Em poucos dias, jornalista perdeu todos os familiares para a Covid-19
"Não existe lição, compreensão ou justificativa para um sofrimento tão grande", desabafou
Fabiano Maisonnave, de SÃO PAULO – “Este lar era feito de quatro colunas que sustentavam um teto. Em uma semana, três colunas foram arrancadas sem nenhum aviso prévio. Eu me pergunto: como uma única coluna vai sustentar este teto?”
Primeiro, a jornalista campo-grandense Súzan Benites perdeu a mãe, Roseneide Nara. Em seguida, morreu o único irmão, Rafael Benites. Na madrugada deste sábado (20), ela despediu-se do pai, Atanacildo Nara.
Em um intervalo de oito dias, Benites, de 31 anos, viu toda a família desaparecer, vítima da Covid-19. O seu namorado, Bruno Nascimento, recebeu alta neste domingo (21) após 11 dias internado com a doença.

• [A FAZER]:
1. Na notícia sobre Súzan Benites, por que ela pergunta "como uma única coluna vai sustentar este teto?"? Explique em até três frases.
2. Retome a notícia sobre Súzan Benites e prossiga com o texto a partir da última frase.

• [DADOS FORNECIDOS]:
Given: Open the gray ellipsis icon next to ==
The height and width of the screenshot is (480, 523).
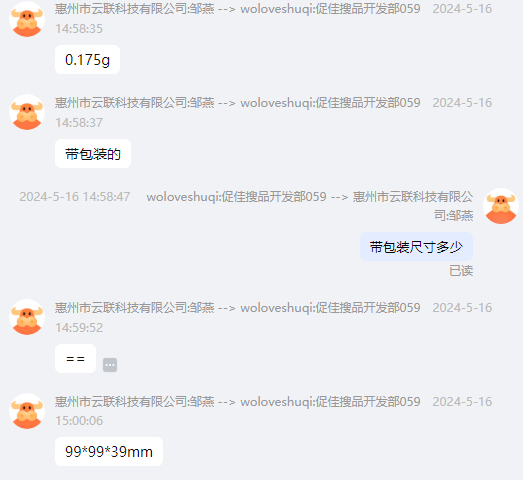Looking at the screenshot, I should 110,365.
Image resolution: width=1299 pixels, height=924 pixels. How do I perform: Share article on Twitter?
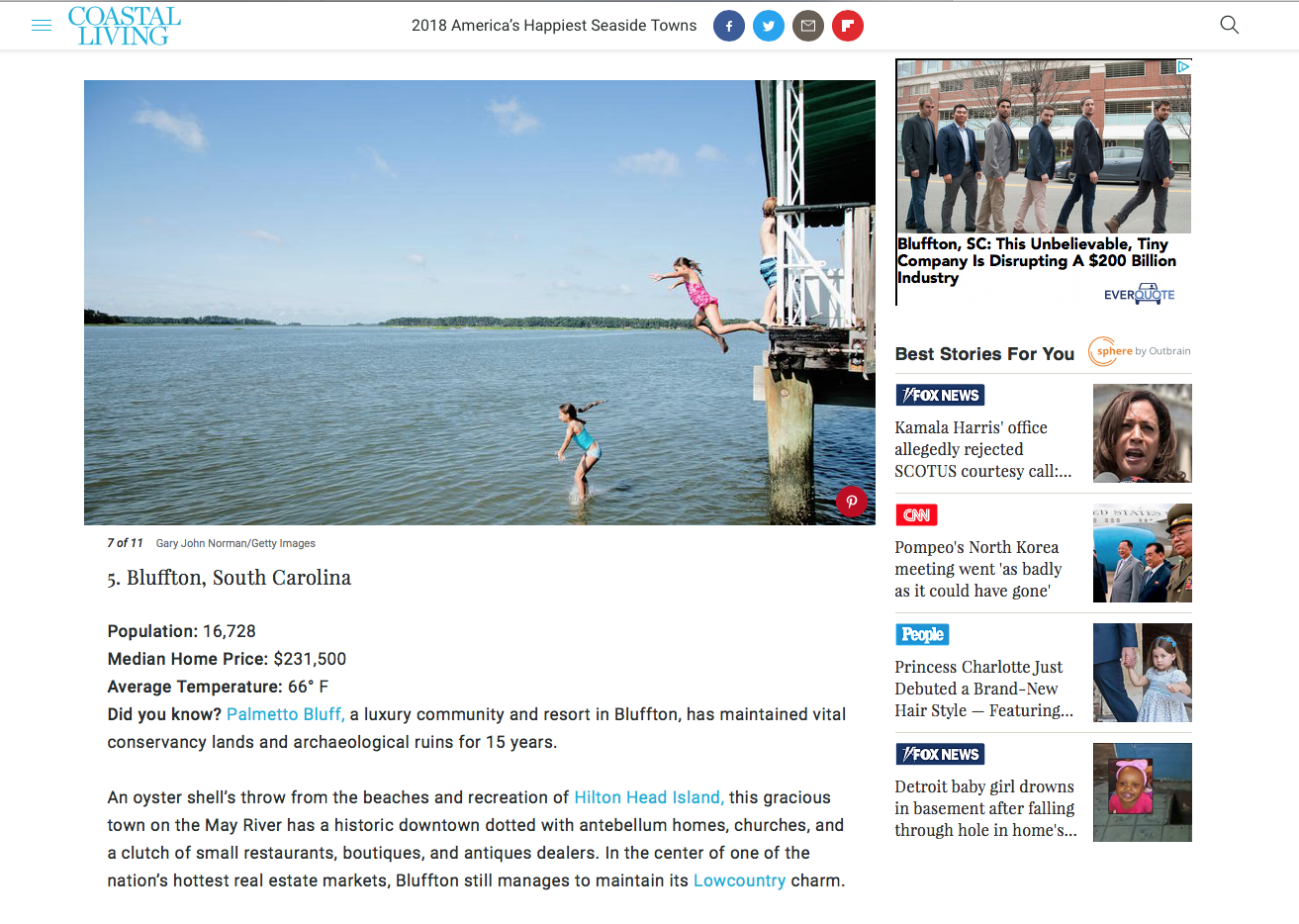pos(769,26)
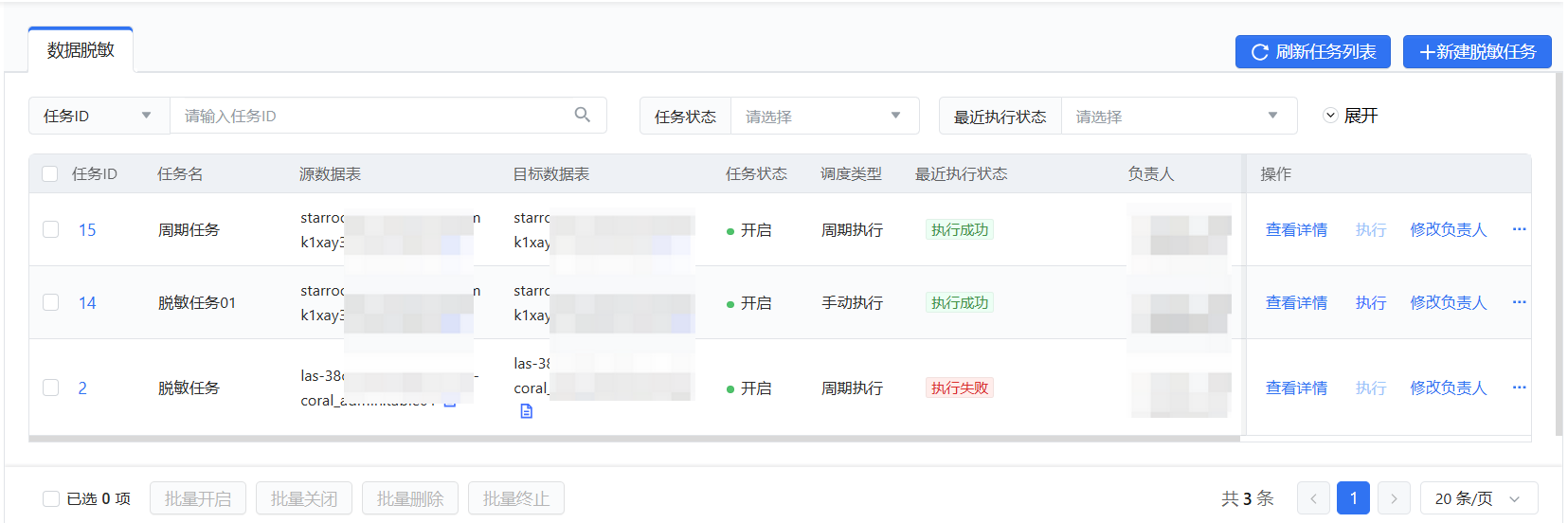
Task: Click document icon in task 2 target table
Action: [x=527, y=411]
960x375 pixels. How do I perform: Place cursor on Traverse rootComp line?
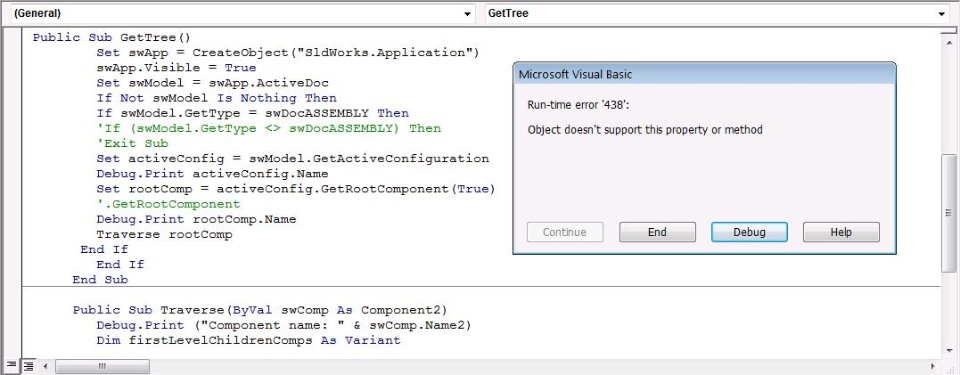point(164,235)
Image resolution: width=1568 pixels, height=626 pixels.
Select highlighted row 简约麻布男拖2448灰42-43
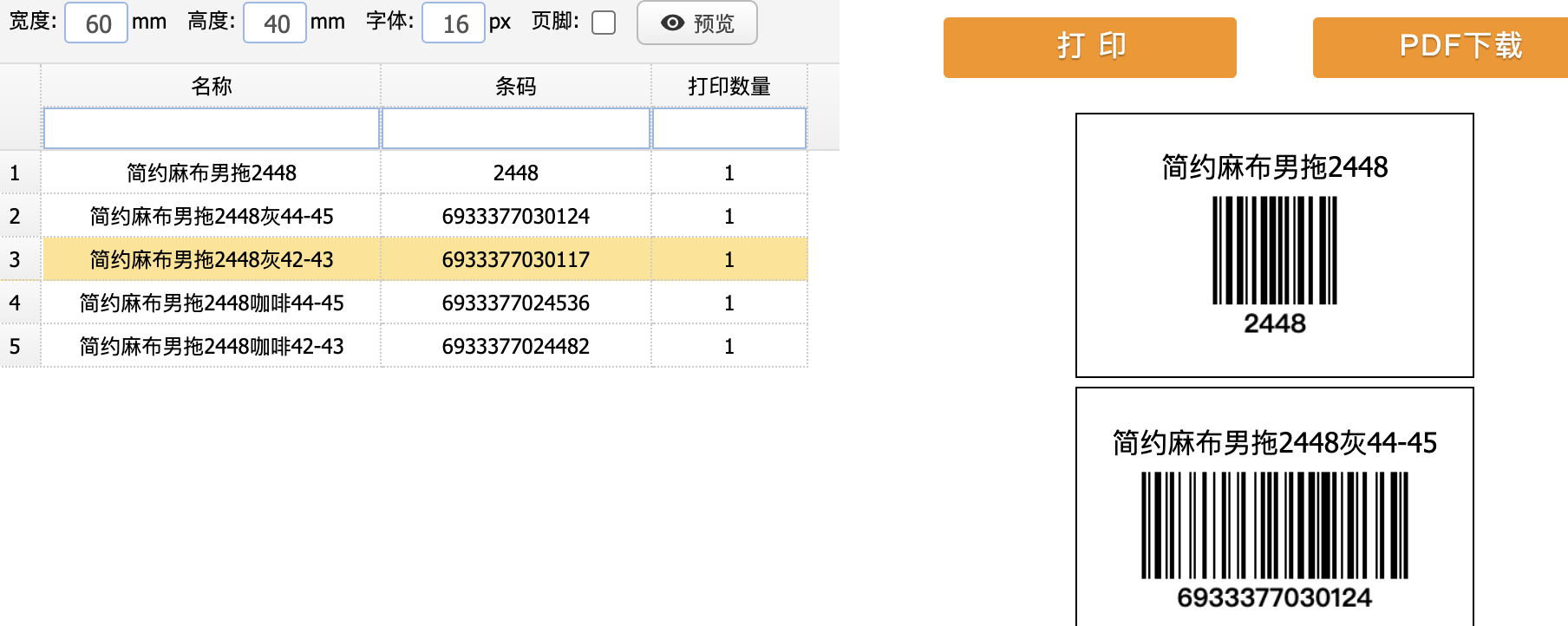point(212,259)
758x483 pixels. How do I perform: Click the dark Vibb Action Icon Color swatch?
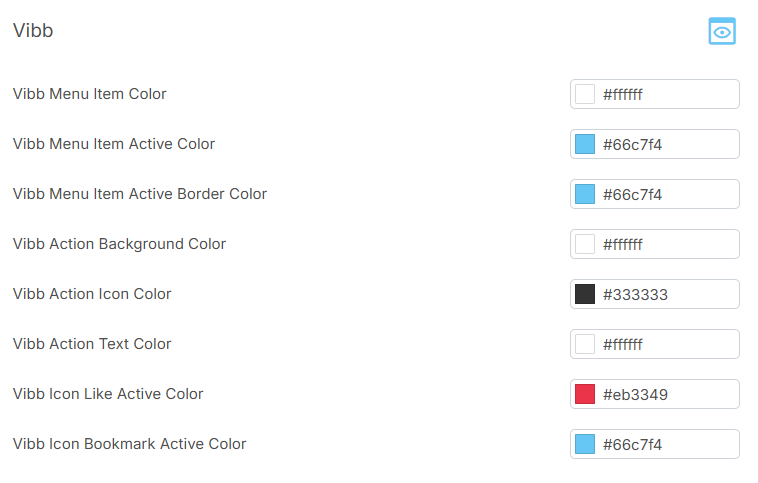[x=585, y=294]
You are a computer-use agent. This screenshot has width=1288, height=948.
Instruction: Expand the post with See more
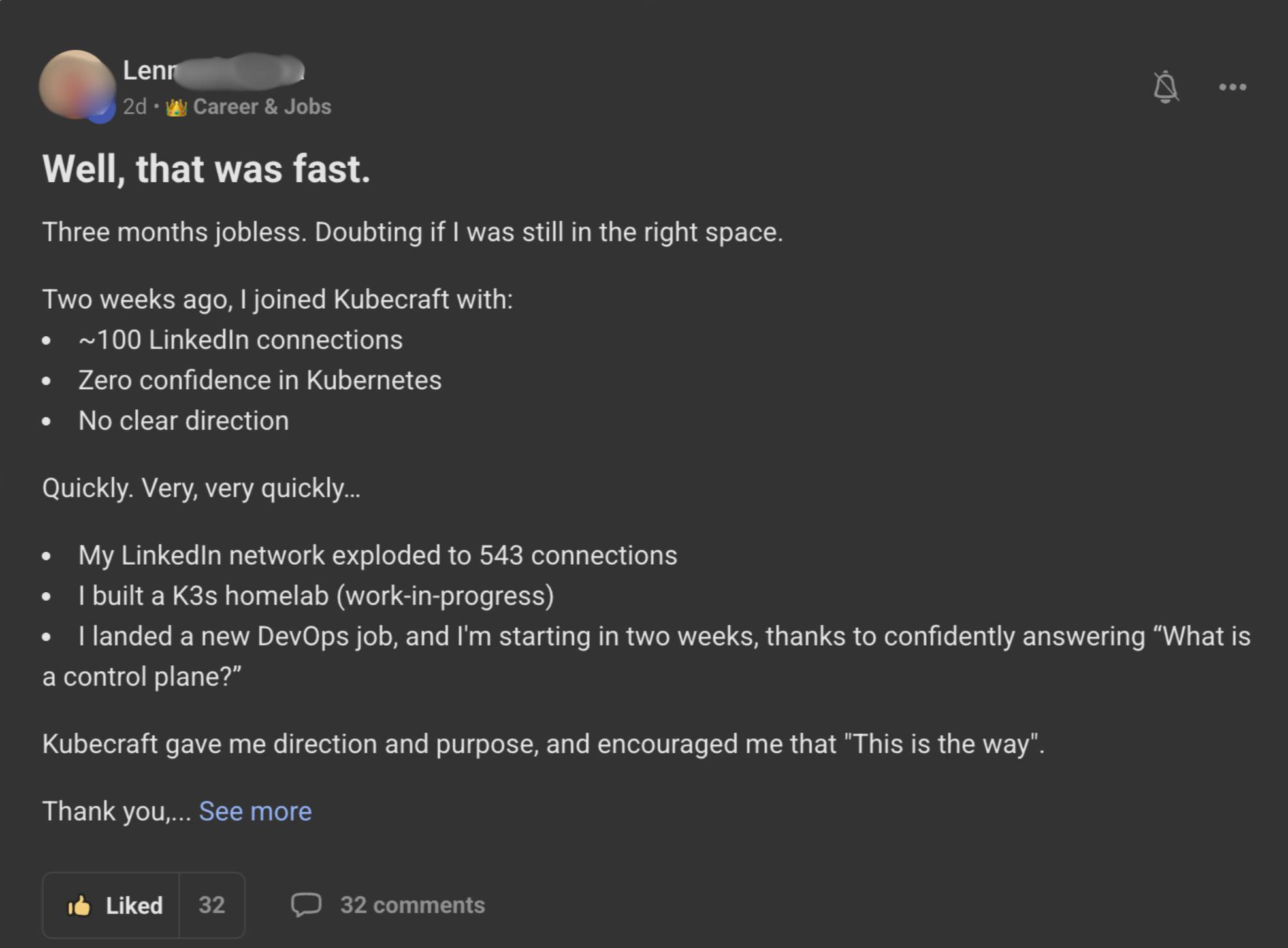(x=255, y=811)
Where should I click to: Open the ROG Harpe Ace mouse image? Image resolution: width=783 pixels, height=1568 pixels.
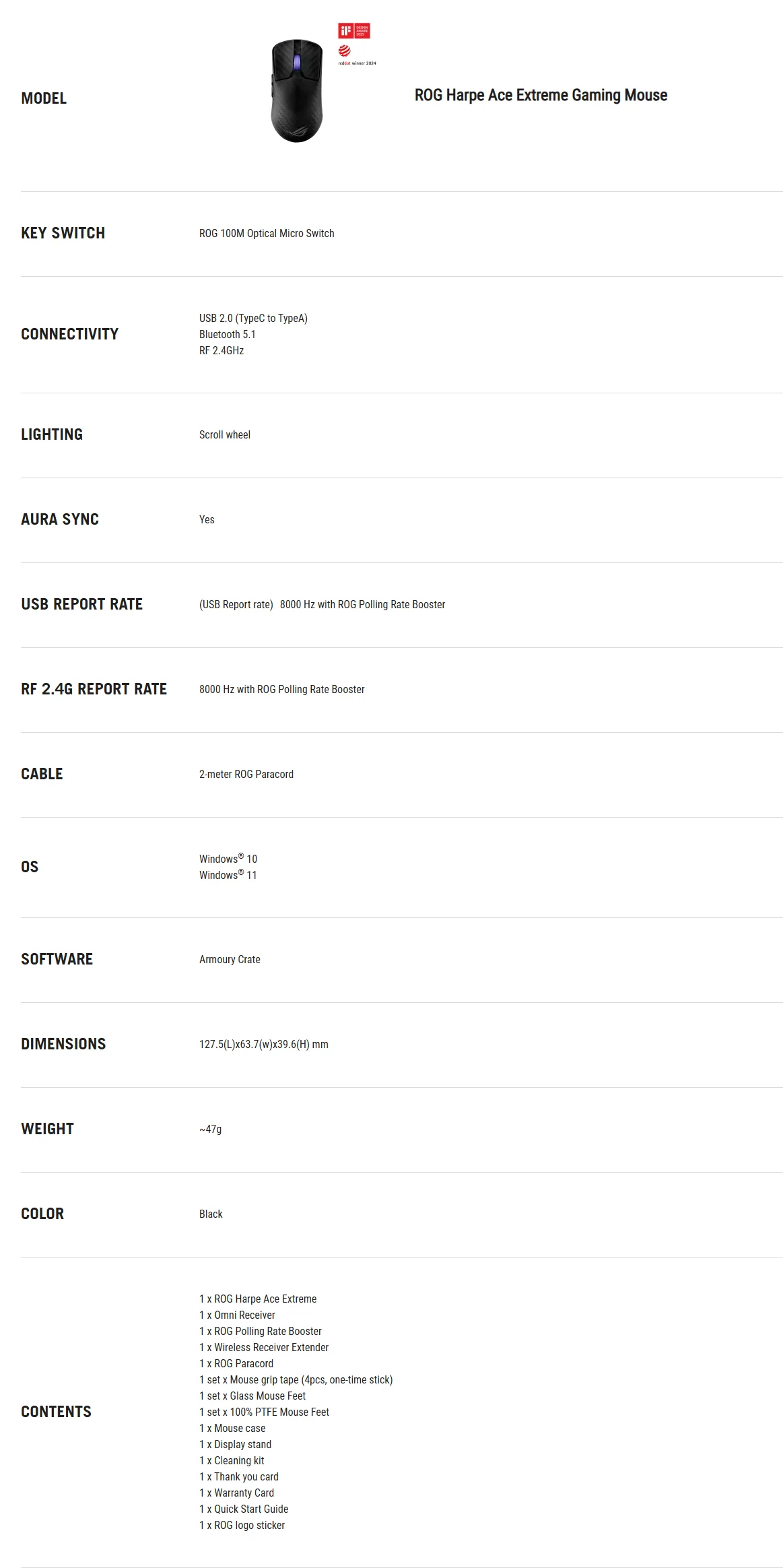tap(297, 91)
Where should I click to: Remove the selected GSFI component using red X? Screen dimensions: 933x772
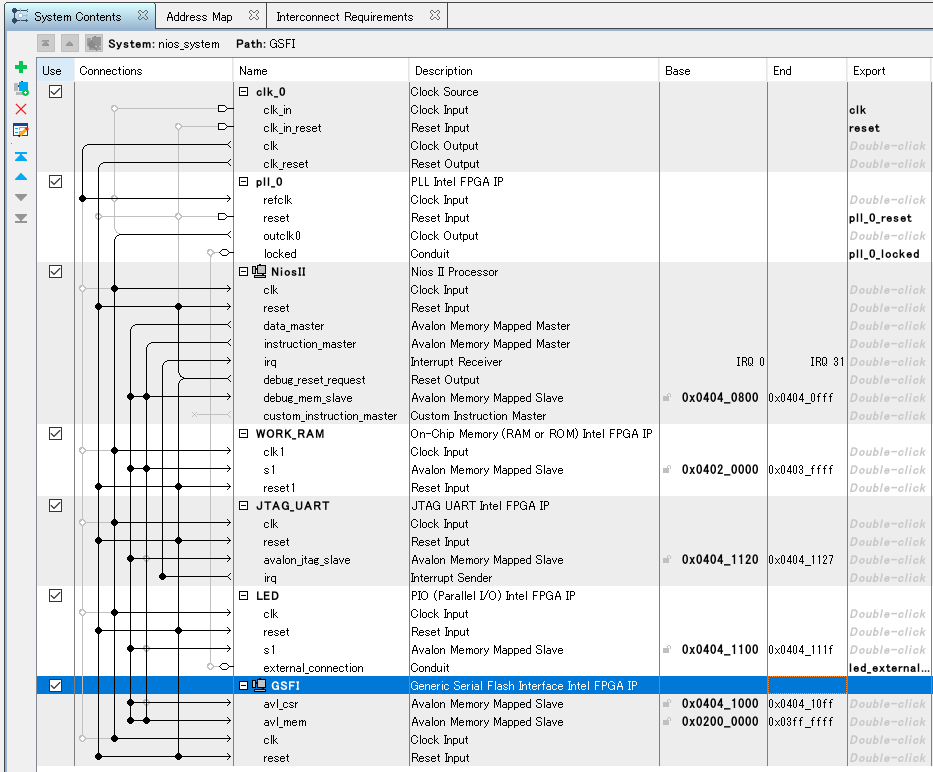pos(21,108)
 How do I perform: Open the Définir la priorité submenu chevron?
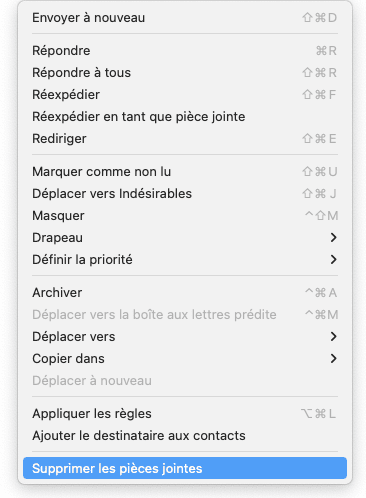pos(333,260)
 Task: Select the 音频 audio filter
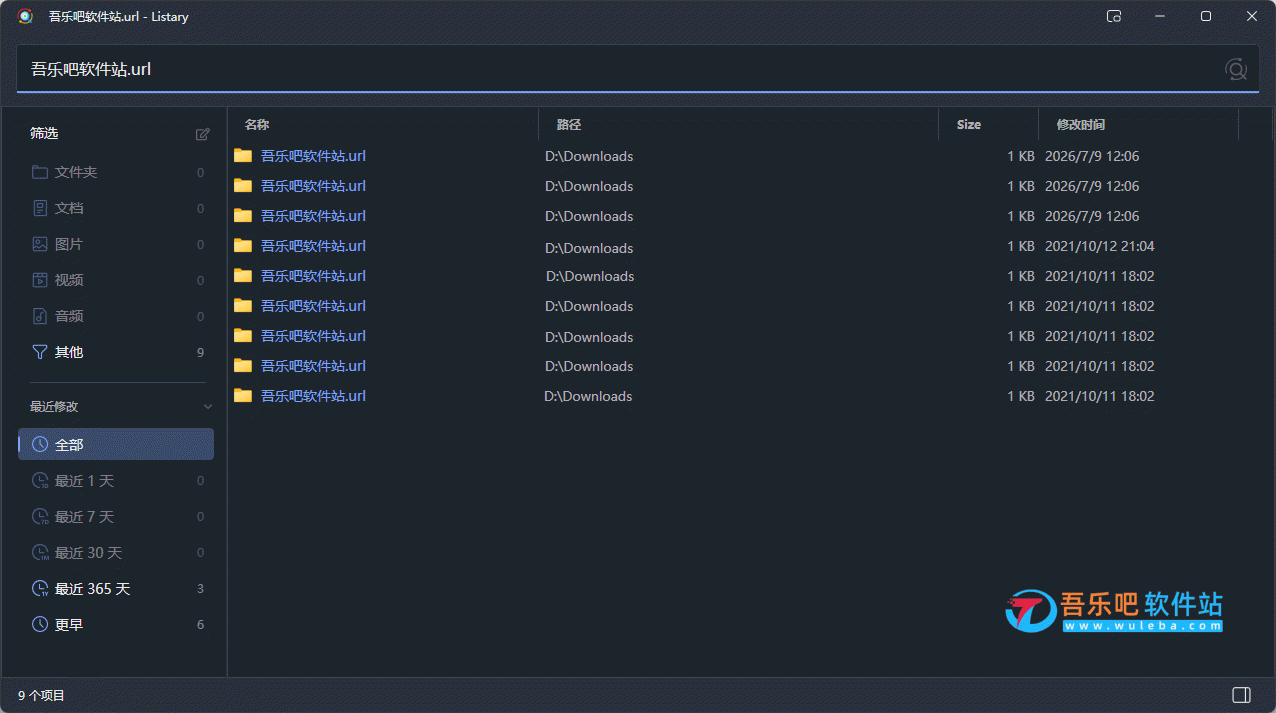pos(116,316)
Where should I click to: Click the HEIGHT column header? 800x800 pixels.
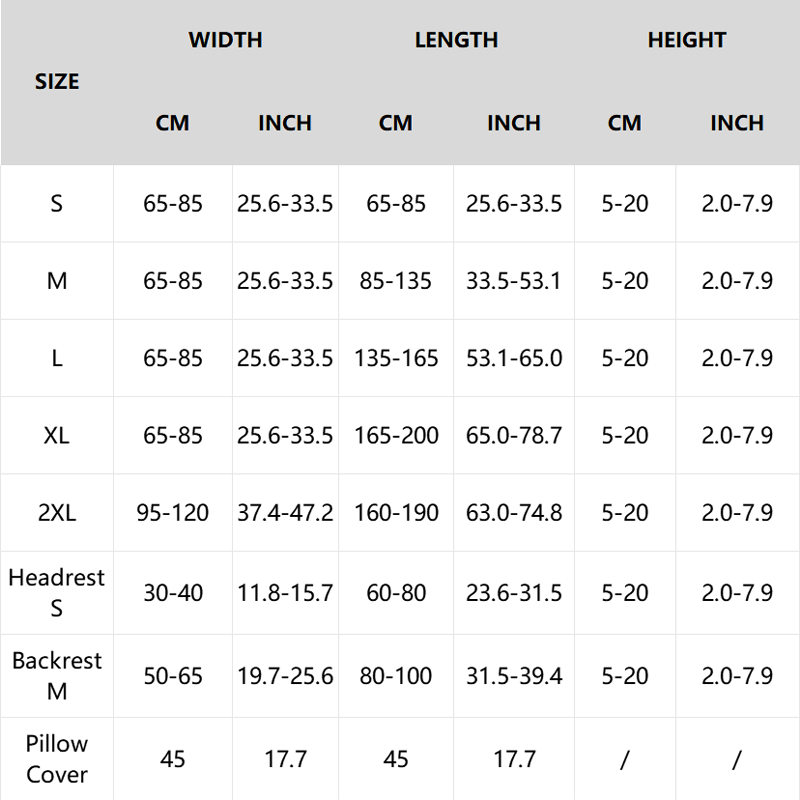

• [RESULTADOS DAS TAREFAS]:
1. Ela descreve o lar como feito de quatro colunas que sustentavam um teto, e em uma semana três delas foram arrancadas sem aviso. Em oito dias, ela perdeu a mãe, o irmão e o pai para a Covid-19, e restou só ela.

2.
“Não existe lição, compreensão ou justificativa para um sofrimento tão grande. Há 15 dias, eu tinha um lar de muito amor, parceria, cumplicidade, planos, projetos, e hoje eu tenho nada. A única certeza que eu tenho é que fomos muito felizes juntos e seremos nós quatro para toda a eternidade”, escreveu, em sua página no Facebook.
“Não resta nada de mim, porque eu não existo sem vocês. Espero mesmo encontrá-los em breve. A dor é sufocante, mas meu amor ainda é muito maior”, escreveu.
Semanas antes, Benites já havia perdido um amigo e colega do jornal Correio do Estado, onde é subeditora. O repórter fotográfico Valdenir Rezende, 55, morreu em 28 de fevereiro. Deixou dois filhos, que seguem a profissão do pai -um deles trabalha no mesmo veículo.
A morte de Rezende e o drama de Benites em meio ao pior momento da pandemia em Mato Grosso do Sul vêm comovendo os jornalistas, que sofrem com hostilidades e insultos durante a cobertura da epidemia.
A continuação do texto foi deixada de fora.